Accordingly, objects remain hidden from conventional sensor systems in adverse light conditions, thereby exacerbating the challenge of avoiding such objects. It is with these observations in mind, among others, that various aspects of the present invention were conceived and developed.
Detecting Hidden Objects in a Field of View
Apple's invention provides autonomy for a vehicle in adverse light conditions, such as nighttime, low visibility weather (e.g., fog, snow, rain, etc.), low light conditions, glare, and/or the like that obscure or diminish the visibility of objects. For example, disparate nighttime environments have differing degrees of ambient light, which impacts a sensitivity of a sensor suite of the vehicle used to detect objects.
A city environment typically has abundant ambient light from street lamps, adjacent buildings, city congestions, and the like. Meanwhile, a rural environment has limited ambient light that originates primarily from starlight, moonlight, and airglow. In between these environments, a suburban environment has ambient light from street lamps, housing, and vehicular traffic.
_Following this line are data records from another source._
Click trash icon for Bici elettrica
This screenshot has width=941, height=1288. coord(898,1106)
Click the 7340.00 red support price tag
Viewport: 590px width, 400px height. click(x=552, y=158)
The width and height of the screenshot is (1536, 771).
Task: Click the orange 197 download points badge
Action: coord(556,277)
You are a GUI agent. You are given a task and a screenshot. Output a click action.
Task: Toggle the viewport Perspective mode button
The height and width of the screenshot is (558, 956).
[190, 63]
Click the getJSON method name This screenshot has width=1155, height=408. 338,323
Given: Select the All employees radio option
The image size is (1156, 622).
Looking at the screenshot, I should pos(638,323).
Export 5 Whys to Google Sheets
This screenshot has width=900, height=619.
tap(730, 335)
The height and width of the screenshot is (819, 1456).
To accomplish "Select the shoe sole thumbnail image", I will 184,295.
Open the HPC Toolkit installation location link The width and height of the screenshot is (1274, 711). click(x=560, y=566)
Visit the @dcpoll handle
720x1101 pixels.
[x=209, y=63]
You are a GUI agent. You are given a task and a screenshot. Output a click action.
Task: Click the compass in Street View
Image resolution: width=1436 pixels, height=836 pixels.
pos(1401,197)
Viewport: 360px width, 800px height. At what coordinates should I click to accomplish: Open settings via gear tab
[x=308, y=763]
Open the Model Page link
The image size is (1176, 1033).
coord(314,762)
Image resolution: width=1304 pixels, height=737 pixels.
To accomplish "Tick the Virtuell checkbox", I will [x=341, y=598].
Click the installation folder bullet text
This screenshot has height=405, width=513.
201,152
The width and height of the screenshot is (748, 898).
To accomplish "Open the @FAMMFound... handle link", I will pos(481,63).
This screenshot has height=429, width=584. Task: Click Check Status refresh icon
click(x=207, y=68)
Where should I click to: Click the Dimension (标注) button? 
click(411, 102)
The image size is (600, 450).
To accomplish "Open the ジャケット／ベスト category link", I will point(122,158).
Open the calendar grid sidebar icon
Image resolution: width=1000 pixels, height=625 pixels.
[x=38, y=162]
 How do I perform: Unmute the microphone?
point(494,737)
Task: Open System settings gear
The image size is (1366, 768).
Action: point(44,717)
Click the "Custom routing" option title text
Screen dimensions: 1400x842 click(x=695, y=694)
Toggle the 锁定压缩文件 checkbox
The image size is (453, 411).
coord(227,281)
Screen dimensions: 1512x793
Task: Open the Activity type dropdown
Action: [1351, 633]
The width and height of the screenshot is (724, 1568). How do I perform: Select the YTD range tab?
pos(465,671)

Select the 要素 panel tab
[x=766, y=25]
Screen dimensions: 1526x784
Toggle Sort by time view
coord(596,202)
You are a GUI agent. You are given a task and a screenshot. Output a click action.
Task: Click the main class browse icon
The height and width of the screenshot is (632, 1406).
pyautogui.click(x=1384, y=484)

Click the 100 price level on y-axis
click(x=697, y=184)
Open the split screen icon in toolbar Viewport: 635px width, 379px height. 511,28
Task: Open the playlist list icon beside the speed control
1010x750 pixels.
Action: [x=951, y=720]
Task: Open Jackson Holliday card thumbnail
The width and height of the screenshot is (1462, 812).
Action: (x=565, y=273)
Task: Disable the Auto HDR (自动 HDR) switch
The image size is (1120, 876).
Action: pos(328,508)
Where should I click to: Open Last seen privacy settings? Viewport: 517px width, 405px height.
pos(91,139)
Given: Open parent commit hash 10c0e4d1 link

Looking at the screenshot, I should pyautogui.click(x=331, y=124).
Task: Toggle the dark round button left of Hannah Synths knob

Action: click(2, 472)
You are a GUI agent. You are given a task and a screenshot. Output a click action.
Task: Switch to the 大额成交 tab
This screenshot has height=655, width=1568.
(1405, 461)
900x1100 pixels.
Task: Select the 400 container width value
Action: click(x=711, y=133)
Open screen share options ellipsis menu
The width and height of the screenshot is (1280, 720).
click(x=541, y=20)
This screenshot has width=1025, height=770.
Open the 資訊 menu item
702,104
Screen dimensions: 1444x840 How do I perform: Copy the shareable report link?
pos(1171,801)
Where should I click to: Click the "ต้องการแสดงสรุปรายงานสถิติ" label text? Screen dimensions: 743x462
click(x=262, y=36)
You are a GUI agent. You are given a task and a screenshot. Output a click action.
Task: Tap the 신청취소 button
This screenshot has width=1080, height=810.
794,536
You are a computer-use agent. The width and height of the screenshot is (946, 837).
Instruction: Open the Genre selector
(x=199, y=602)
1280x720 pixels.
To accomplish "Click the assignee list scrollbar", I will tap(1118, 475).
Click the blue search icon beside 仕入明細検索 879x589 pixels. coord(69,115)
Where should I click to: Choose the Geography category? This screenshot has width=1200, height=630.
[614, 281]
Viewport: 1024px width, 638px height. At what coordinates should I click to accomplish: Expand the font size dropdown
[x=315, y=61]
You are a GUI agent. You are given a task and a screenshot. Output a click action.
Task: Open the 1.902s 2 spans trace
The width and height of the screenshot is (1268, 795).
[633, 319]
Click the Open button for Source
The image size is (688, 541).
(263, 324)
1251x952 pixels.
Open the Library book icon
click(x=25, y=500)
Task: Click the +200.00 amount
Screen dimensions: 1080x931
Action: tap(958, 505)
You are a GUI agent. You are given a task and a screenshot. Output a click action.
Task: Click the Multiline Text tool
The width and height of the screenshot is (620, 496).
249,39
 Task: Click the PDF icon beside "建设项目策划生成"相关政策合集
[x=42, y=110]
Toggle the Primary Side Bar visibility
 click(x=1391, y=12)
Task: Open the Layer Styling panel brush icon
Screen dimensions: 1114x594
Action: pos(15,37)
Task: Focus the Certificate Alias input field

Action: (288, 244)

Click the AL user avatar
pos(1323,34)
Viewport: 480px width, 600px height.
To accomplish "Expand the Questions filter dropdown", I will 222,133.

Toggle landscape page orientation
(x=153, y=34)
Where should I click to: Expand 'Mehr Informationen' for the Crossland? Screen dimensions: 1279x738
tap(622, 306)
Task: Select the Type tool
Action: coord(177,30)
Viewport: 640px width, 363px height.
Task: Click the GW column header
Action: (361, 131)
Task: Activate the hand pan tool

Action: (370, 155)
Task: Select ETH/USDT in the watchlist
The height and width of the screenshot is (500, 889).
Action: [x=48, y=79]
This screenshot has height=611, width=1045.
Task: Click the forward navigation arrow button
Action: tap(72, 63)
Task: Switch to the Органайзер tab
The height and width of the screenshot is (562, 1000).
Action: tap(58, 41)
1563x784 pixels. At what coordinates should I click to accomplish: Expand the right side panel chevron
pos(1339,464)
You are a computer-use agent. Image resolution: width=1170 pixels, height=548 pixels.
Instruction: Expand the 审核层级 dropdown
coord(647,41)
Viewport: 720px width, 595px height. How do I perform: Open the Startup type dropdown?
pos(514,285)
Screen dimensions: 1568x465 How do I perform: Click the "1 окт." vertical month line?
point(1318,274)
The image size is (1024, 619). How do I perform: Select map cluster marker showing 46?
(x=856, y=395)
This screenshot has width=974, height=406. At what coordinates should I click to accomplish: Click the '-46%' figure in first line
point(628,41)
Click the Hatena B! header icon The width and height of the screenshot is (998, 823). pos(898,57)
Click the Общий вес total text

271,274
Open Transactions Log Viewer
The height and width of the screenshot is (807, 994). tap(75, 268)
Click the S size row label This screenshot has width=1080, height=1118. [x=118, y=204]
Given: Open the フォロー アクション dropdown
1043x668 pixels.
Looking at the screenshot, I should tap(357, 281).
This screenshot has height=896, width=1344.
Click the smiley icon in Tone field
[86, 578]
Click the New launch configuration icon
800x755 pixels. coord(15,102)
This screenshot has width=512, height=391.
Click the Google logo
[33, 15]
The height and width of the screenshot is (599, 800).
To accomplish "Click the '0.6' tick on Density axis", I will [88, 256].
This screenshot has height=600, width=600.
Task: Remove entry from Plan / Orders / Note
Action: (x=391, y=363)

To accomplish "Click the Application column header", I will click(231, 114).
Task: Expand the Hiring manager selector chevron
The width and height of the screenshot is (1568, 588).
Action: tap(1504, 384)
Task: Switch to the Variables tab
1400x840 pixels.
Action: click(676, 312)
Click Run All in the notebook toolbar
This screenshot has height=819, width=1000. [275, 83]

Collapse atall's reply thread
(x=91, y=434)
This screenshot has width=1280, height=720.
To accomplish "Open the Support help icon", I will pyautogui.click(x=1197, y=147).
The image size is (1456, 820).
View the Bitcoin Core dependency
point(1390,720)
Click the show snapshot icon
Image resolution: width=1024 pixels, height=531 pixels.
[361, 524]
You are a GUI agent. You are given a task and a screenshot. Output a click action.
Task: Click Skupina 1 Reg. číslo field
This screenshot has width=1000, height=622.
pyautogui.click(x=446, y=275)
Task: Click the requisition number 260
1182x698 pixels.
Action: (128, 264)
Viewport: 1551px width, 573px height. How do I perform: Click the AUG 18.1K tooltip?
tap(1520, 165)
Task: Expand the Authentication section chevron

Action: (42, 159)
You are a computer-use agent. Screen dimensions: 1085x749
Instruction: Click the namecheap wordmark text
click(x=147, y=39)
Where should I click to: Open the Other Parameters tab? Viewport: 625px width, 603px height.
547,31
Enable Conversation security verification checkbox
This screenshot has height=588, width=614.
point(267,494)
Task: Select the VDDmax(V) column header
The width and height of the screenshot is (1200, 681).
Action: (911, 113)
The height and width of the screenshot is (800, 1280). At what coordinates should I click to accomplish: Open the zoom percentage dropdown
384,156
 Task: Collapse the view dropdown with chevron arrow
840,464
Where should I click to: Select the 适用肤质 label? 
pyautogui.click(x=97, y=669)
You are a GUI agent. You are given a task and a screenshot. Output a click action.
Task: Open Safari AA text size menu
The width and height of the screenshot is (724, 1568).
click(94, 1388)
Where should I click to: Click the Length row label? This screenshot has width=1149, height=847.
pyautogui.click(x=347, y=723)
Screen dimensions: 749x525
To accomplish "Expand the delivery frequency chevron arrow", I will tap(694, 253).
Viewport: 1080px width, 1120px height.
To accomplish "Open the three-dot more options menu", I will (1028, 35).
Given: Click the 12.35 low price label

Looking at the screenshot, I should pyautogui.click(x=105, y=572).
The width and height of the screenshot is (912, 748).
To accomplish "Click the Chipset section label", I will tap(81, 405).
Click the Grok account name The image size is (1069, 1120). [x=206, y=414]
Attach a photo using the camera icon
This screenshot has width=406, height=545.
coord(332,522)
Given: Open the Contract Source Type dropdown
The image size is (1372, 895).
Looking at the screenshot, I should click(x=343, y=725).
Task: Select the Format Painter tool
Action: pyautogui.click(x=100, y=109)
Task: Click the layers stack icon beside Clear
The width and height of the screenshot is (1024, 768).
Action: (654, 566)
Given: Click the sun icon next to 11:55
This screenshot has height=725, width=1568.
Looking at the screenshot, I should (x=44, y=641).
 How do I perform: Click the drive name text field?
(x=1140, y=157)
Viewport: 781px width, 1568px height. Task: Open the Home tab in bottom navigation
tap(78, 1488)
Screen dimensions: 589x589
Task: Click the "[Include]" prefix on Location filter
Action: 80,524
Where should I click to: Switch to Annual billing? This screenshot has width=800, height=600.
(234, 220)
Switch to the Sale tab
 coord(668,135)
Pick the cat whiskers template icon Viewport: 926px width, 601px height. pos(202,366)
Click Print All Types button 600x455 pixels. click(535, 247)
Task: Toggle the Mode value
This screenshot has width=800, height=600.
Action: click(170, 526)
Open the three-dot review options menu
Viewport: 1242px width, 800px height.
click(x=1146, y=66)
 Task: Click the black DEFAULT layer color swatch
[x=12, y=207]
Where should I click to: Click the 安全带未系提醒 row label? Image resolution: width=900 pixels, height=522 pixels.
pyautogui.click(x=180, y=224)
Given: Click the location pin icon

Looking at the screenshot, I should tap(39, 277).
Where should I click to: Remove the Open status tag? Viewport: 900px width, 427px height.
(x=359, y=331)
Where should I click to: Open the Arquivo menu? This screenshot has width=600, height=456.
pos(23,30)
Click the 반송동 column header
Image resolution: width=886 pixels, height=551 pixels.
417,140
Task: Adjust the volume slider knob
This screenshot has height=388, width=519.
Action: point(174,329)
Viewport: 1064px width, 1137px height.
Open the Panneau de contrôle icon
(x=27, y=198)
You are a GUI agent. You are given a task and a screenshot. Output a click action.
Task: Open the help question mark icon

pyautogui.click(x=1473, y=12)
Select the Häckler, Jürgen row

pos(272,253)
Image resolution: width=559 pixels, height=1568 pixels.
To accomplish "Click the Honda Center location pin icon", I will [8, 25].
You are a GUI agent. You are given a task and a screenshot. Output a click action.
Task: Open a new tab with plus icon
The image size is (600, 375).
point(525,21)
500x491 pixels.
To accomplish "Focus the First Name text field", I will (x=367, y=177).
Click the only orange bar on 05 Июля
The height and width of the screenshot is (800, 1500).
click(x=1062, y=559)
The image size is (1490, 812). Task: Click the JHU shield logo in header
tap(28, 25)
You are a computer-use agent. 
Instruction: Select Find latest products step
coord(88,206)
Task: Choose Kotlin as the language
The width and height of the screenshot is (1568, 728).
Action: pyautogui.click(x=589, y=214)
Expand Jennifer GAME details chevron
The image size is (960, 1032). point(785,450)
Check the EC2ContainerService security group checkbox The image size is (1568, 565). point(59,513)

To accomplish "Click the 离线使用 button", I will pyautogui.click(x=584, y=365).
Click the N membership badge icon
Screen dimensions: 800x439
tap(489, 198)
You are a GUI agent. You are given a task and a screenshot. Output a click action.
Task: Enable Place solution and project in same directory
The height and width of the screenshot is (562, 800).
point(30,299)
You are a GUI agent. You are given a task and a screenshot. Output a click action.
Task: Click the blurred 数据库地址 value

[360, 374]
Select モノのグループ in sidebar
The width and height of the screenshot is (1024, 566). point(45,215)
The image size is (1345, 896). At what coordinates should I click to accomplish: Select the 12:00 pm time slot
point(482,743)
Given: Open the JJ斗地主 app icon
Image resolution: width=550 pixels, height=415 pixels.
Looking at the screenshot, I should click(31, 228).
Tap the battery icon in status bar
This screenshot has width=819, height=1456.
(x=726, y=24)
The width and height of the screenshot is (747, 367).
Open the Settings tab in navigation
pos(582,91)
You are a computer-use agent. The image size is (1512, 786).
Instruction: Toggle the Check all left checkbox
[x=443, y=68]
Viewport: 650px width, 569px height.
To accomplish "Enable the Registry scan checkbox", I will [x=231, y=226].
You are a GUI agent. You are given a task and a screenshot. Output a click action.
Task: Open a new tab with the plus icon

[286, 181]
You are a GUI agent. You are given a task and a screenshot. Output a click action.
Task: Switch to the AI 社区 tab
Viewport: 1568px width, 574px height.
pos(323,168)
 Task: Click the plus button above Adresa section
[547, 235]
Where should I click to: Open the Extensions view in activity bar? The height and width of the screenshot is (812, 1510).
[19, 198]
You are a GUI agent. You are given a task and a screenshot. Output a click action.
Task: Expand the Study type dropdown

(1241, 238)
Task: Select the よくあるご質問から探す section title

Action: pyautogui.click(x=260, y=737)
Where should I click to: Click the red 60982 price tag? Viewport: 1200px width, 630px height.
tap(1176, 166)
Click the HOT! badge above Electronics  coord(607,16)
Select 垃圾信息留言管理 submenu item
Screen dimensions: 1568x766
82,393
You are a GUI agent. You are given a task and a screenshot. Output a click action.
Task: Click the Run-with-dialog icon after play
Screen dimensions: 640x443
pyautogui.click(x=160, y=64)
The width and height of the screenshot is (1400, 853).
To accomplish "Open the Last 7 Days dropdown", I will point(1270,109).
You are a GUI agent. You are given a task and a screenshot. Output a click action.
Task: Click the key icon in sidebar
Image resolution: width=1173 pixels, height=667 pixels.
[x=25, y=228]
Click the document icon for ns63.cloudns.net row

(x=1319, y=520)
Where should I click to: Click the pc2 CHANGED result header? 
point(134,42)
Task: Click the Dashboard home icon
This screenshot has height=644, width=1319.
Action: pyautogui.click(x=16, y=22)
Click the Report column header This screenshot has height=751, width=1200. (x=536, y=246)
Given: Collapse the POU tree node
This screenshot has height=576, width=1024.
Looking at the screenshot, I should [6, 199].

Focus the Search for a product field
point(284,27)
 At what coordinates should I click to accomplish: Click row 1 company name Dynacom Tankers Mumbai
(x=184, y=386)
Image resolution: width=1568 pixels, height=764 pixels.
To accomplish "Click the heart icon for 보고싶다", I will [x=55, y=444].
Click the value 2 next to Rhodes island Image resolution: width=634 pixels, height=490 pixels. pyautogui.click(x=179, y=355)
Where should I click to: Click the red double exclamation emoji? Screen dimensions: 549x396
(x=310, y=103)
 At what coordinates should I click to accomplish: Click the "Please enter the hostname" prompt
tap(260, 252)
Objects may be hidden from detection in the field of view for a vehicle during such adverse light conditions. For example, a mammal, such as a deer, may be not be visible at a side of the street in the dark and dart across the street as the vehicle approaches. Due to the thermal signature of such objects, long wavelength infrared (LWIR) vision permits objects to be detected at various distances from the vehicle in adverse light conditions.
However, LWIR typically suffers from a narrow field of view and poor resolution, such that objects may remain hidden from detection depending on where they are located relative to the vehicle. Thus, the presently disclosed technology concentrates resolution of LWIR vision at designated regions in the field of view to detect and identify objects that are otherwise hidden from detection.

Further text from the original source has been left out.